I think it's absolutely mad that women just assumed they'd retire at 60, didn't have the mind to check this at any time up until they reached 60 and then got a shock in 2011 when they found that the pension age had risen for them too!

I am in my 30s and I have grown up hearing all the time about increases to pension age, that I probably won't receive a state pension, that I'll be working until I'm 75 etc etc.

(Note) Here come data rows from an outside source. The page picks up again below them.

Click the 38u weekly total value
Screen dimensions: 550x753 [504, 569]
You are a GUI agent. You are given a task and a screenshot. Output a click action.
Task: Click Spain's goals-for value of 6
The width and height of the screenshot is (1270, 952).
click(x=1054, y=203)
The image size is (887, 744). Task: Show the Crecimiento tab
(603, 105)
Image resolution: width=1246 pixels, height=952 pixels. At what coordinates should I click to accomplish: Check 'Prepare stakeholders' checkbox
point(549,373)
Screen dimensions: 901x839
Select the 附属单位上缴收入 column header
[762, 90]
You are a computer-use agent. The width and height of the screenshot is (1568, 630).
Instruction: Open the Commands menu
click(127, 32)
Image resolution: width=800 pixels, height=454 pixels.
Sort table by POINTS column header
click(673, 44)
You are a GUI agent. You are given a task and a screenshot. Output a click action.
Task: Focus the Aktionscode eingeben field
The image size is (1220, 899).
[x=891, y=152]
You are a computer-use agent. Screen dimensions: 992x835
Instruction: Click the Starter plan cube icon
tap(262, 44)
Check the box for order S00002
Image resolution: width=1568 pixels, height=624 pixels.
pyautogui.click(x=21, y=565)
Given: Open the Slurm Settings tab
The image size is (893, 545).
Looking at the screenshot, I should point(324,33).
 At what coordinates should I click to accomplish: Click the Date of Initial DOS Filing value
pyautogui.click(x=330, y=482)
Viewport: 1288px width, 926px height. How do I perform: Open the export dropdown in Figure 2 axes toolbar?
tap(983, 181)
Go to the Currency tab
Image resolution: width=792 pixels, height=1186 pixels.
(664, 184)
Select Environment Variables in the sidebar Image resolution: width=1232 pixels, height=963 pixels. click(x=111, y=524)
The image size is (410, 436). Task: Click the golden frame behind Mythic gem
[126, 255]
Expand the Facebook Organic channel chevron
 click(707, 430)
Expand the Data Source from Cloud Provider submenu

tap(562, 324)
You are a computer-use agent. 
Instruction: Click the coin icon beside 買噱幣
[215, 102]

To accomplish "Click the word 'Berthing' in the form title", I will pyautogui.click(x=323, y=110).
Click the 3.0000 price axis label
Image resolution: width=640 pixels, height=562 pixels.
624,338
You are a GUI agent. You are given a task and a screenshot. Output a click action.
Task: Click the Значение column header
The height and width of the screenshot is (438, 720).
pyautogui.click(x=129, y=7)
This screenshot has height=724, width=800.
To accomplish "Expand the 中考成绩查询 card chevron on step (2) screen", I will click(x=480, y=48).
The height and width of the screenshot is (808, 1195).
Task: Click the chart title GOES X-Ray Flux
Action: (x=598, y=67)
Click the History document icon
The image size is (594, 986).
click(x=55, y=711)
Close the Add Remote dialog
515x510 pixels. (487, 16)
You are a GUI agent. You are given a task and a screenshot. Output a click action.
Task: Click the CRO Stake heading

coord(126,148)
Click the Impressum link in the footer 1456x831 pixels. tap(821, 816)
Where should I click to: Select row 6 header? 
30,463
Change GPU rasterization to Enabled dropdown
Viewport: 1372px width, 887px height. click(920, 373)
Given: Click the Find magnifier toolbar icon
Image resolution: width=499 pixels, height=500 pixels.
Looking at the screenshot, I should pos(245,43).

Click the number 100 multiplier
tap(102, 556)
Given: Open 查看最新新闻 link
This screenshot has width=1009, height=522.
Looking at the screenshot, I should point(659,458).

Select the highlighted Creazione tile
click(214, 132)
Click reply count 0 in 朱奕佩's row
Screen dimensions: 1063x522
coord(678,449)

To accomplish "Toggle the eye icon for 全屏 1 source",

This has been public conversation for decades now.

There is simply no way women have worked in the noughties and not been aware of this.

What I believe has happened is the insidious "I'm alright Jack" attitude has taken hold, where they blindly assumed that they were immune from changes and that they couldn't possibly be facing any negative impacts - after all, that only applies to the younger generations. So they didn't listen and hence the outrage that they've not been protected.

Annettekurtin · 21/03/2024 20:24

StoneofDestiny · 21/03/2024 20:11

Not all pensioners pay tax
Children and students don't pay tax. Some working aged adults don't either - either because they don't work enough hours or other reasons.
Really not a good idea to pit one generation against the other in this way - it plays into the hands of those who want to divide and (mis)rule.

That’s right. But not really the point- the post was in answer to a claim that pensioners pay tax therefore pay for their own pensions (which isn’t true).

allowing one generation of people to retire early while another pay for it is hugely unfair. There is no magical “baddie”. Just people paying tax and people taking out the system.